THE FIGHT FOR DEMOCRACY IN WISCONSIN: State Republicans have set out to reverse the state's progressive legacy--by commandeering its mechanisms of governance.

AuthorPoland, Douglas M.
PositionOn Wisonsin

Over the past decade, the Republican leadership of Wisconsin's legislature has engaged in an all-out assault on democracy. The ferocity of this assault, the scope of the damage inflicted, and the sheer number of fronts on which the legislature is attacking make the struggle in Wisconsin a formidable and vital one.

As attorneys who have played a role in a number of lawsuits concerning how democracy works in Wisconsin, we have had a front-row seat to this struggle, which gains heightened importance given the states possibly pivotal role in the November 3 presidential election. With Milwaukee preparing to host the Democratic National Convention from August 17 to 20, we write to take stock of the damage, and of efforts to restore the states democratic process.

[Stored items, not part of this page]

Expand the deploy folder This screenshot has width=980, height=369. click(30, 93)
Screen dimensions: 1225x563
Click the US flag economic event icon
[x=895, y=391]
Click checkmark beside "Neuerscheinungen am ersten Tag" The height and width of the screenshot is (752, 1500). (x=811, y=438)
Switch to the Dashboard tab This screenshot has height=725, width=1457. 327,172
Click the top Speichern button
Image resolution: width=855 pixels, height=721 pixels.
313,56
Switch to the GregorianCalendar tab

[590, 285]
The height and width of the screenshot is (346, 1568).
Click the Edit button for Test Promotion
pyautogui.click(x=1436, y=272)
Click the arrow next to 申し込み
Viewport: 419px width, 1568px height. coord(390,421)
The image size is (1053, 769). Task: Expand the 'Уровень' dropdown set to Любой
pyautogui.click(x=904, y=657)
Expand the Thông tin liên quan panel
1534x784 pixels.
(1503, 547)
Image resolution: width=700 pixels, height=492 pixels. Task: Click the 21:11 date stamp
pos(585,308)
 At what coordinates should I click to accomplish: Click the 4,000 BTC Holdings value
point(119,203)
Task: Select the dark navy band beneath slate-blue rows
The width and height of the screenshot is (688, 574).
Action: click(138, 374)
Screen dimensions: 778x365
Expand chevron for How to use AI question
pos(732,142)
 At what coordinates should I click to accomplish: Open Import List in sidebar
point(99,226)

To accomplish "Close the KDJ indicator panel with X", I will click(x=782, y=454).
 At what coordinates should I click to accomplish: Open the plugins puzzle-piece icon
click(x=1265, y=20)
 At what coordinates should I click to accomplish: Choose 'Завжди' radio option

Misgovernance in Wisconsin over the past decade, and nationally during the Trump Administration, has raised a whole new set of issues, challenging basic precepts of democracy that had been cherished by both major parties. These new challenges do not revolve around the major themes that have long dominated American politics, but instead attack the soft connective tissue of democracy.

Wisconsin has been, unfortunately, ahead of the curve in this respect. We have already spent nearly a decade learning what happens when the levers of government are operated by people with open contempt for the fundamental principles of how our democracy should work. The issues at stake are those which--with the exception of the Civil War years--all sides have agreed upon for nearly 250 years.

Wisconsin has long been home to divergent political opinions, from the formation of the Republican Party in the 1850s to the "sewer socialists" who led Milwaukee at the turn of the twentieth century, and from "Fighting Bob" La Follette's Progressive Party to Joseph McCarthys abusive Red Scare. But in recent years in Wisconsin, the idea that people should govern and their preferences should be heard has been undermined.

Wisconsin stands as an example and a warning: If we continue to abandon our longstanding norms, the American experiment will look much different from what our forebears ever imagined.

We, along with a number of state groups and many Wisconsin residents, are trying to prevent that. Doug was one of the lead trial attorneys in Whitford v. Gill, which convinced a panel of federal judges that the state Republican Party's partisan gerrymandering was so extreme that it violated the Constitution. That case ultimately ended when the U.S. Supreme Court decided that the Constitution provides no remedy for partisan gerrymandering.

Jeff represented a coalition of plaintiffs who challenged the Wisconsin legislature's 2018 lame-duck power grab to strip authority from the Democrats who were elected as governor and attorney general even before they could take office.

We each separately represent voting-rights advocates in the Zignego v. Wisconsin Elections Commission lawsuit that has (at least thus far) fought off an effort to purge nearly a quarter-million voters from Wisconsin's rolls. And we each separately represented groups favoring public health in...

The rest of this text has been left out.